Отдыхай, только не очень, – сказал старшой, показав глазами на бочонок. – А я с ружьишком прогуляюсь, может, кого сострельну для похлёбки.
Старшой потянулся, расправляя плечи, натянутые грузом. Звали его Спиртодон – ну, то бишь Спиридон. А прозвище было и того интереснее: спиртонос по кличке Спиртувнос. Дело в том, что он спирту никогда не пил, а только в нос закапывал, да и то по праздникам. Есть у него наперсточек из серебра. Возьмет, закапает с наперсточек, повеселеет малость, окосеет на полглаза, и хватит. Меру знал – немыслимое дело для многих мужиков, особенно для дурохамцев. За это его ценили, уважали. И на этом как раз он наживал себе состояние: пока другие дурели и хамели во хмелю – этот ходил, торговал, мошну золотьём набивал.
Дубравы светлели, и жизнь о себе заявляла все громче, все веселее.
Вверху что-то хрустнуло. Спиртодон ружьишко вскинул… И подумал, опуская: «Ишь ты, паразит, какой красавец!»
Двухметроворослый величавый зубр, пасущийся по белокопытнику, легко взошёл на голую вершину – многопудовым чёрным силуэтом нарисовался на фоне светлеющего неба, размашистыми рогами «поддел» синеватое облако, плывущее над головою. Застыл на несколько ми-пут, словно зачарованный рассветом, открывшимся с вершины.
Молодой чуть слышно по траве подошёл к Спиртодону.
Свежий воздух за спиной погиб – запахло перегаром.
Стреляй, чего ты? Спирту в нос тебе!
Жалко…
Ну, одного-то можно? Дай ружье! Спиртодон!
Какого «одного»?
Да хоть того, хоть этого. Они же одинаковые, твари!
Старшой повернулся. Ухватил за грудки молодого, потряс.
Я же сказал тебе, не пей, зараза, много!
Да я и так… я тока пригубил.
Ну и здорова губища у тебя!
А што такое?
Где ты видишь двух быков?! У тебя же двоится уже… Как мы дальше пойдем?
Заслышав голоса, могучий зубр покинул голую вершину.

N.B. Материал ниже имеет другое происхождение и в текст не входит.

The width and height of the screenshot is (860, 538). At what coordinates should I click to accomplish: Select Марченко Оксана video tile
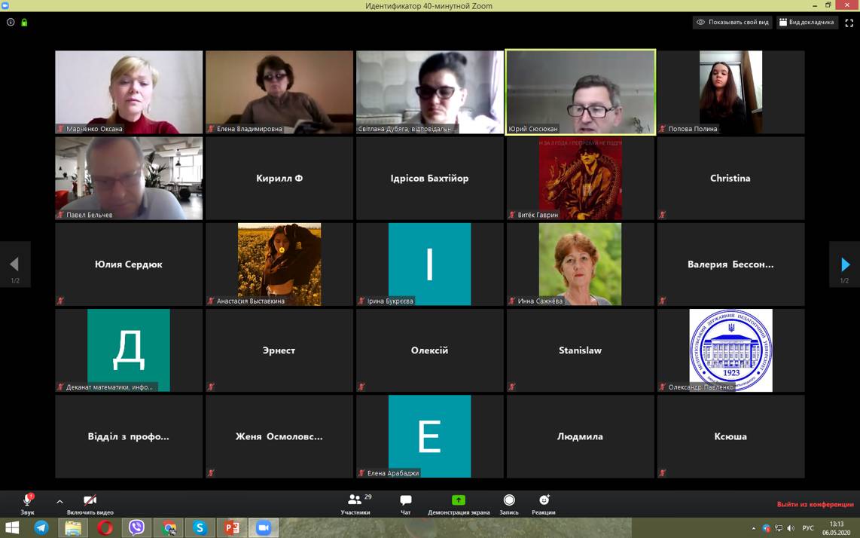129,92
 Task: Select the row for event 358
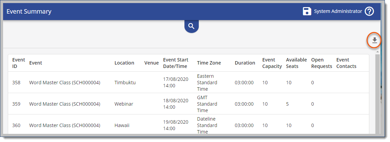tap(188, 83)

Поправляя смятую рубаху на груди, молодой спиртонос проворчал:
– Ну вот, теперь ни одного. Упустили, ёлки. Одного-то можно было хлопнуть.

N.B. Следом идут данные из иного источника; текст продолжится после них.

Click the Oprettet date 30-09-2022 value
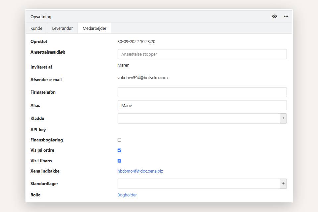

Спиртодон поглядел на хмельного парнягу. Разозлиться хотел, разгон учинить. Но вдруг повеселел и сплюнул под ноги. Ружьишко за плечо закинул и сказал:
– Здесь царские владения. Пальнешь, потом на плаху поведут, – старшой потянулся. – Хорошее утречко, так его! В нашем Дурохамском Дуролевстве я никогда не видел такого утра!
Да ты вообще дурохамец ли?
Наполовину. Мамка святогрустная была.
Оно и видно.
Почему?
Не пьёшь, не куришь. Зубров пожалел. Уж одного-то можно было грохнуть.
Спиртодон засмеялся.
Нравилась ему эта земля; родная как-никак, хоть наполовину, а родная. И появилась даже тайная мыслишка: богатства побольше сколотить да пойти с челобитною просьбой к царю – пускай принимает к себе. Надоело, дескать, жить с дурохамцами. Небось, не откажет, царь добрый здесь.
Поднимаясь над горами, солнце растягивало красную улыбку вдалеке. Умытыми щеками сияли золотые купола Царь-Города. Солнечными зайцами поигрывали высокие окна боярских теремов, купеческих хоромин… Круглые далёкие озера за холмами, налитые светом, желтели, как шляпы огромных подсолнухов. Светло-берёзовые русла ручьёв и рек, отражая зарю, приобретали цвет красноталов, подрагивающих на ветру…
Завиднелись купола и домики соседнего царства-государства, расположенного за хребтом, – захребетники там проживают. Паруса кораблей забелели в безбрежных просторах… Это заморыши – гости заморские – опять зачем-то гребут, спешат в гостеприимную страну Святая Грусть.